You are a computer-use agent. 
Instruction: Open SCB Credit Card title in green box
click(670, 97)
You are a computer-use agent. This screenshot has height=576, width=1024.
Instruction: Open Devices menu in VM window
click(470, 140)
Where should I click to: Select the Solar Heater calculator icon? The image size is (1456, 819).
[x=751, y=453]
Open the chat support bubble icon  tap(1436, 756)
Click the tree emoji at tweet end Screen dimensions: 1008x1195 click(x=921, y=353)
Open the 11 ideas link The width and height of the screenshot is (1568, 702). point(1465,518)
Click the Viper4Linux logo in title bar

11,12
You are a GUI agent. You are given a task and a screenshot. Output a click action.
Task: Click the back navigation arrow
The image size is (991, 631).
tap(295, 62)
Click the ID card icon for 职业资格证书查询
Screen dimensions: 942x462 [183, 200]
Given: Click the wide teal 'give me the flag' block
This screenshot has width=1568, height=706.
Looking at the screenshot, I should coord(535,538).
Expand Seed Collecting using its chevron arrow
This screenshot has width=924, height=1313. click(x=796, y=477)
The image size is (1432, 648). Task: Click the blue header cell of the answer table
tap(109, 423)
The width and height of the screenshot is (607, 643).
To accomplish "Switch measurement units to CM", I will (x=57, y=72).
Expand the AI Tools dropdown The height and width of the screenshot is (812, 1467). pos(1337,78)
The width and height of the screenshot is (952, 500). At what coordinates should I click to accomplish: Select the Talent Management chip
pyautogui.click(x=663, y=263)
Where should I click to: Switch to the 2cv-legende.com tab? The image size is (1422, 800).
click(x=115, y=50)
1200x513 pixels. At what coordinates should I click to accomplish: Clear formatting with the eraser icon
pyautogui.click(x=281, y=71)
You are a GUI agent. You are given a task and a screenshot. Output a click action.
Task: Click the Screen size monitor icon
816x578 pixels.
==*==
--- Twoje zadanie ---
Zwróć bez żadnych zmian wiersze rekordów od wiersza zawierającego „Where should I click to: Select” do wiersza zawierającego „Click the tree”, włącznie z oboma.

--- Odpowiedź ---
Where should I click to: Select the Solar Heater calculator icon? The image size is (1456, 819).
[x=751, y=453]
Open the chat support bubble icon  tap(1436, 756)
Click the tree emoji at tweet end Screen dimensions: 1008x1195 click(x=921, y=353)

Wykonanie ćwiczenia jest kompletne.